__Assigned task__.
Please reproduce exactly the line that carries "This screenshot has width=1050, height=800." and all remaining lines through the last line of the data, and write nothing else.

·····

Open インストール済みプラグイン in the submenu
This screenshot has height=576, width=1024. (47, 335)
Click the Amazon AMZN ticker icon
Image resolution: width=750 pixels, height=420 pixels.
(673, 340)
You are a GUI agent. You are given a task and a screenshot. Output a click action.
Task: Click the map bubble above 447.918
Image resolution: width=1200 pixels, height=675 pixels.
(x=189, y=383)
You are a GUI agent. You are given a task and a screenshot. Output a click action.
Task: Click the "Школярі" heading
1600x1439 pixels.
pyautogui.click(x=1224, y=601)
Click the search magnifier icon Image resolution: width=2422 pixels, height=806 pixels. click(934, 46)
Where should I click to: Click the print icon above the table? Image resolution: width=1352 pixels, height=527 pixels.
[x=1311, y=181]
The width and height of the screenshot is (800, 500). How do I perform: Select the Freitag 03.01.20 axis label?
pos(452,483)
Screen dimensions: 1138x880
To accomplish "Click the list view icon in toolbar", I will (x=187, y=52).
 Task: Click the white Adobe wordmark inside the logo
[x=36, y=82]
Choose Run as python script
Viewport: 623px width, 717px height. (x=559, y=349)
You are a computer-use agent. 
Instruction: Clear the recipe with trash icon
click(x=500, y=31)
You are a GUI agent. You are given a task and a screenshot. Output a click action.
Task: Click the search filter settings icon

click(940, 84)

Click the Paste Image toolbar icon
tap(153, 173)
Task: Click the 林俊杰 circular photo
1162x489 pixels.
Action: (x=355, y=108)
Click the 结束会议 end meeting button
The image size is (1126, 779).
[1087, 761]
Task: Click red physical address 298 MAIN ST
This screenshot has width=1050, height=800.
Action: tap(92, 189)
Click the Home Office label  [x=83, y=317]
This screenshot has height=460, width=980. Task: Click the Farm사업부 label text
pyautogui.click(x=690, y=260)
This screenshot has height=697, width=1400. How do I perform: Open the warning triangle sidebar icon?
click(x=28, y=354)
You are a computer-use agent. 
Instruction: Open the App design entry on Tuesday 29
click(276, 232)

·····

__Written response__.
This screenshot has width=1050, height=800.
Action: tap(92, 189)
Click the Home Office label  [x=83, y=317]
This screenshot has height=460, width=980. Task: Click the Farm사업부 label text
pyautogui.click(x=690, y=260)
This screenshot has height=697, width=1400. How do I perform: Open the warning triangle sidebar icon?
click(x=28, y=354)
You are a computer-use agent. 
Instruction: Open the App design entry on Tuesday 29
click(276, 232)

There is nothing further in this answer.